# Activity
All of the data below should be printed again word for word, pictures excluded.

# Data provided
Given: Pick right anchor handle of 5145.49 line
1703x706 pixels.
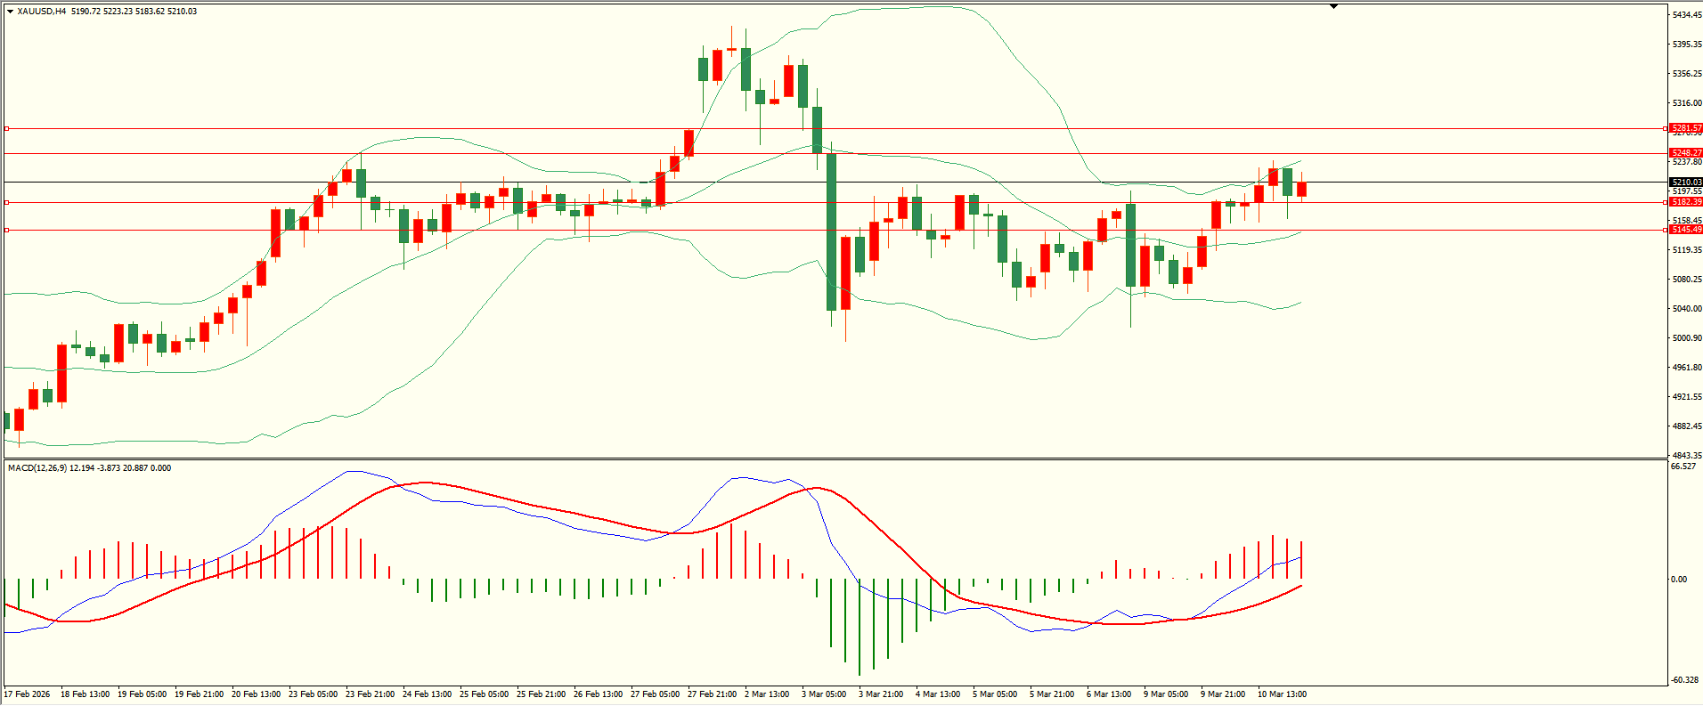Looking at the screenshot, I should tap(1666, 231).
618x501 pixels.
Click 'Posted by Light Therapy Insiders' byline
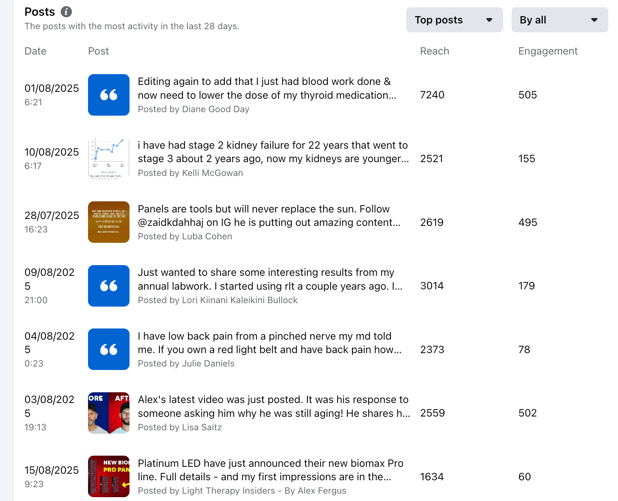(242, 491)
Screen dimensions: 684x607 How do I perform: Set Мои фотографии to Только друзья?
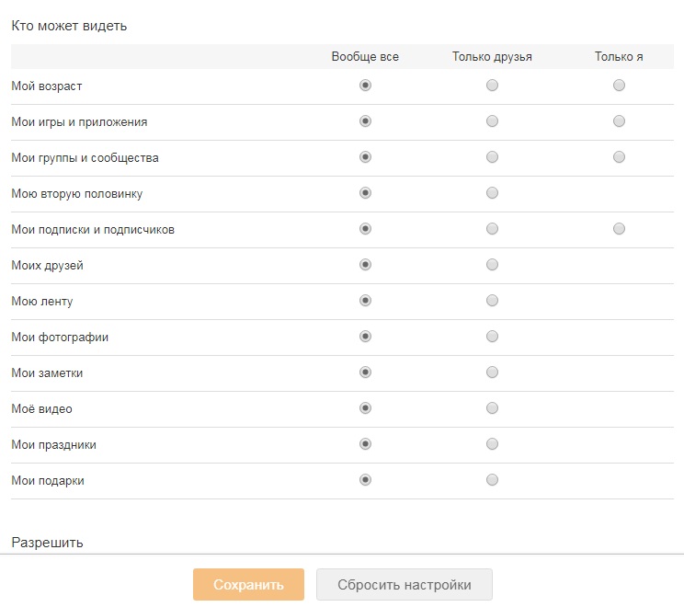[x=492, y=336]
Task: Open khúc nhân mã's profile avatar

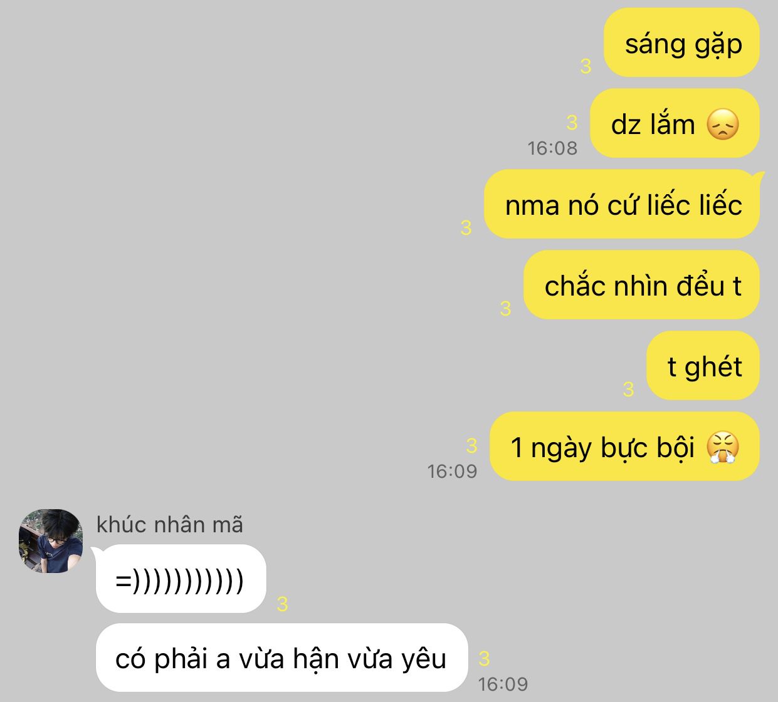Action: tap(51, 541)
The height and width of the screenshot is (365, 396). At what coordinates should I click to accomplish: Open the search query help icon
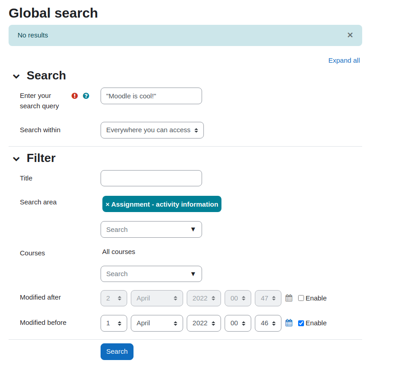pos(86,96)
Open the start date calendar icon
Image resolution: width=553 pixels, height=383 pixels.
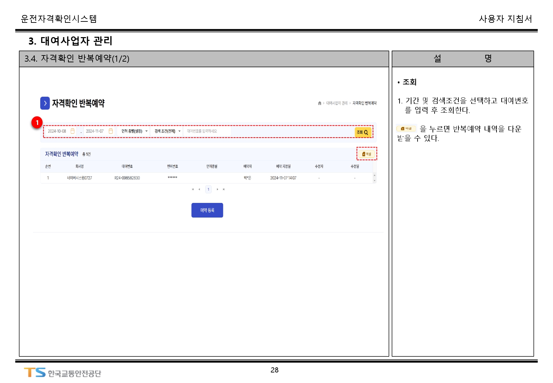[72, 131]
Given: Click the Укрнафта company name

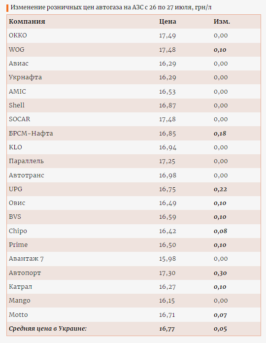Looking at the screenshot, I should tap(25, 77).
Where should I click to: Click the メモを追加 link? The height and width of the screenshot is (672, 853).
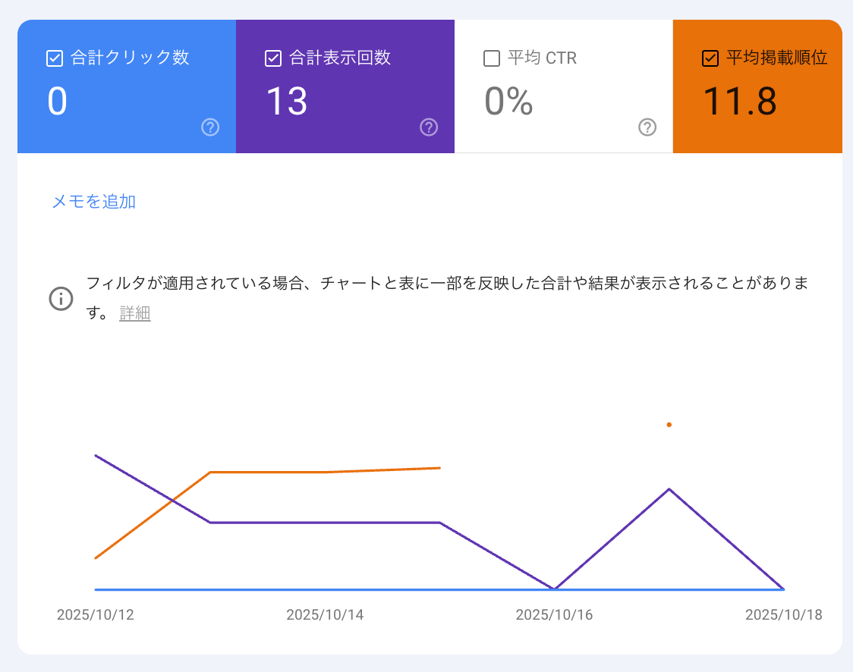tap(93, 202)

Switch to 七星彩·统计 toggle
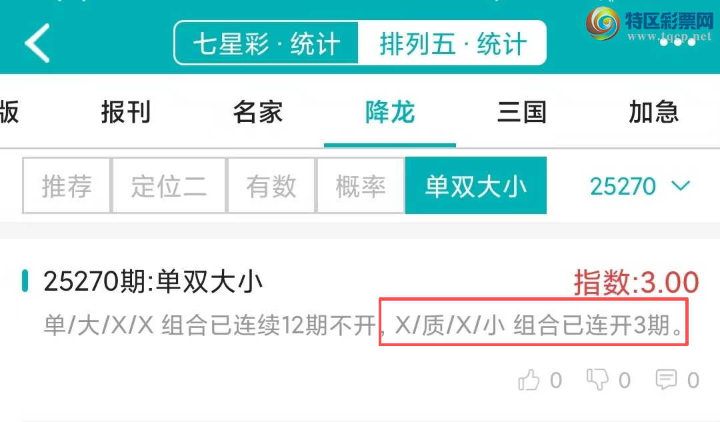click(266, 43)
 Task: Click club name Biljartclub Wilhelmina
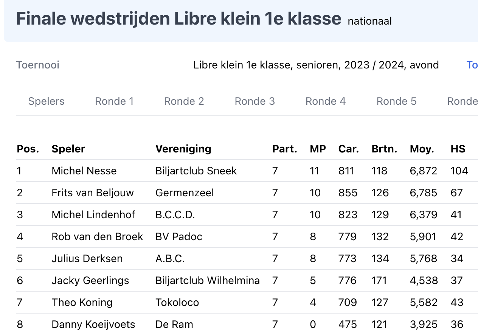208,281
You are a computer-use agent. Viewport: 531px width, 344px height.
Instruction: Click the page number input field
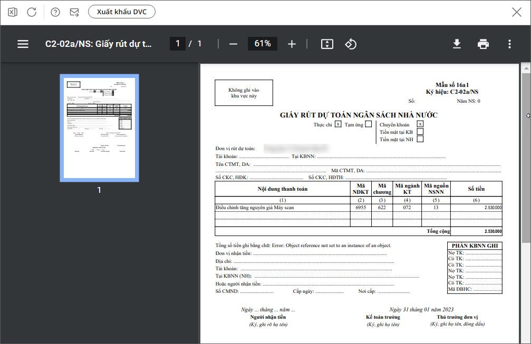pyautogui.click(x=178, y=44)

# Task response
Given: Pick right anchor handle of 5145.49 line
1703x706 pixels.
Looking at the screenshot, I should tap(1666, 231).
618x501 pixels.
Click 'Posted by Light Therapy Insiders' byline
(242, 491)
Screen dimensions: 684x607 How do I perform: Set Мои фотографии to Только друзья?
[x=492, y=336]
Task: Open khúc nhân mã's profile avatar

Action: tap(51, 541)
The height and width of the screenshot is (365, 396). At what coordinates should I click to accomplish: Open the search query help icon
pos(86,96)
Open the start date calendar icon
Image resolution: width=553 pixels, height=383 pixels.
[72, 131]
Given: Click the Укрнафта company name

Looking at the screenshot, I should tap(25, 77).
Where should I click to: Click the メモを追加 link? The height and width of the screenshot is (672, 853).
tap(93, 202)

Switch to 七星彩·统计 toggle
click(266, 43)
 Task: Click club name Biljartclub Wilhelmina
208,281
You are a computer-use agent. Viewport: 531px width, 344px height.
Instruction: Click the page number input field
pyautogui.click(x=178, y=44)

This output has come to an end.